Pairs, in which two skaters work together, adds elements such as lifts, assisted jumps, and skating in unison.
A new skater normally starts competing at a basic skills competition or non-qualifying competition. Levels for these events normally start at limited beginner or beginner all the way through senior by progressing through subsequent levels by mastering new elements and passing skating tests. Adult levels are also available. Skaters can participate in events called non-qualifying competitions, as well as qualifying competitions that ultimately lead to the national championships.
This is a prescribed and formatted style of footwork with emphasis on edges, power, posture, and speed. The levels normally range from beginner – juvenile.
Skaters compete dances without a partner
Artistic freestyle skaters are normally judged on composition and presentation. Often time’s costumes are worn. Artistic feeling and presentation are stressed more than the technical difficulty in these events. Competitions often offer two kinds of artistic.
Entertainment artistic generally evokes funny, humorous or a lively response. Dramatic artistic events are considered to be of a more elegant, serious nature.

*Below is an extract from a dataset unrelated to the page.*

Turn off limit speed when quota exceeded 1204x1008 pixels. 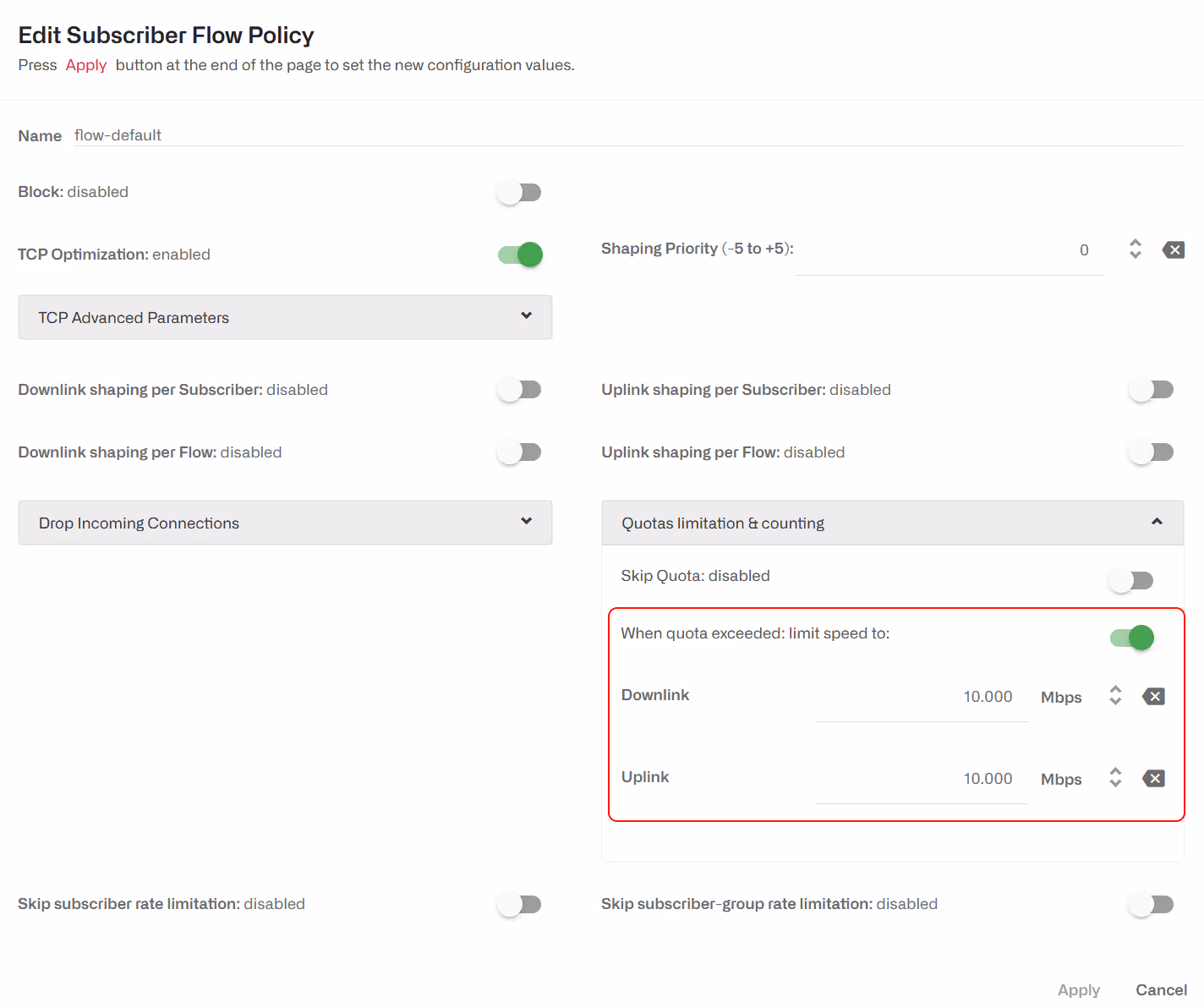(1131, 638)
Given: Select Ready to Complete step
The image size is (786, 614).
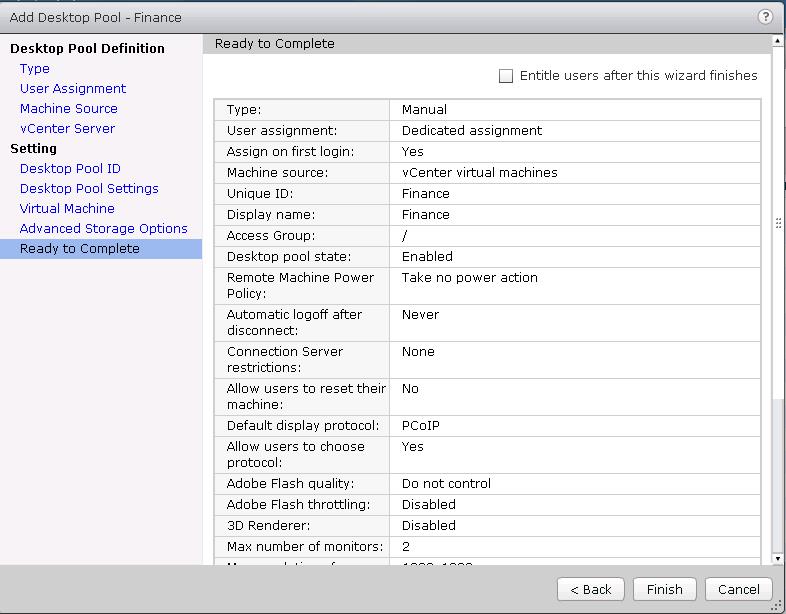Looking at the screenshot, I should click(x=79, y=249).
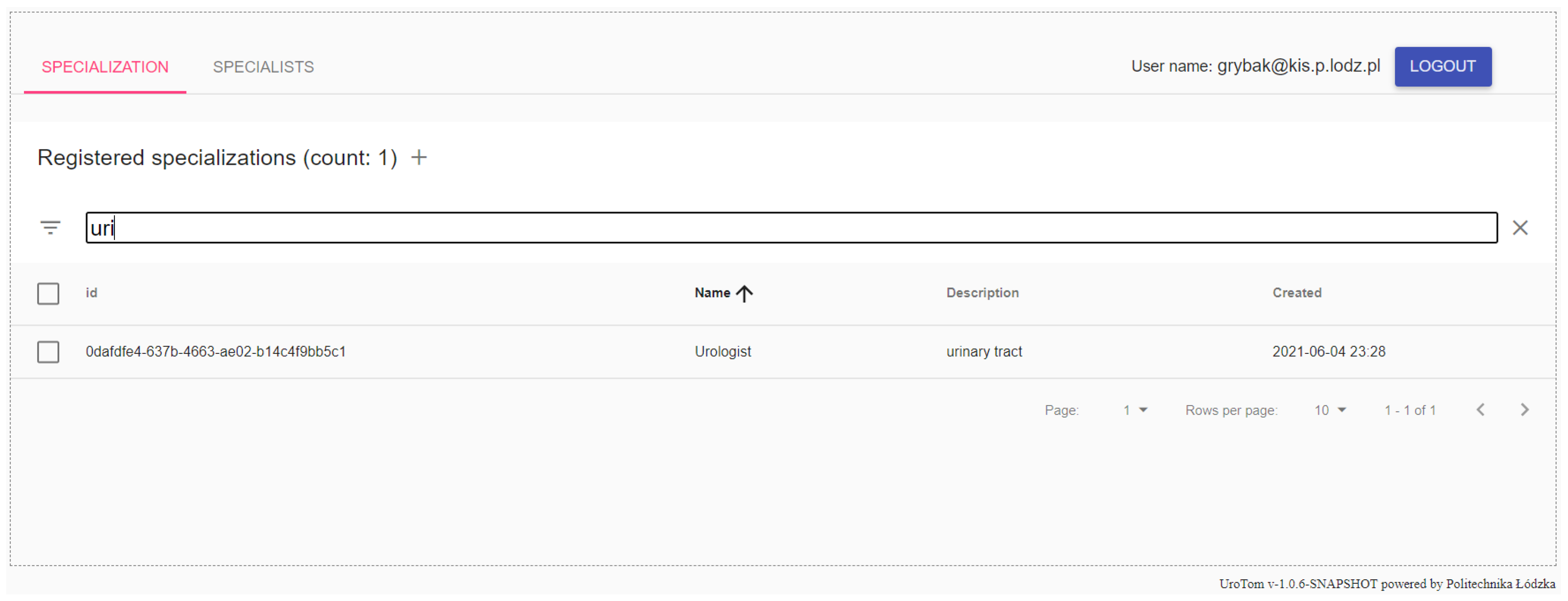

Ice dancing is included in all qualifying competitions. There are also non-qualifying competitions throughout the year that offer ice dance events, as well as competitions that are exclusively for ice dancing.
Synchronized team skating
Synchronized team skating is a fast-paced, high-speed sport that requires intricate footwork, as well as the reliance on all members of the team to produce, in unison, a cohesive, beautifully orchestrated, yet complex program. Non-qualifying synchronized team skating competitions may be held at any time of the year.
For qualifying competitions teams first compete at one of three sectional championships, and top finishers at sectionals move on to the national synchronized team skating championships. Similar to the other types of skating, there are several levels in synchronized skating that are based on age and skating ability.
Currently, GGBFSC has three competitive teams called KICKS.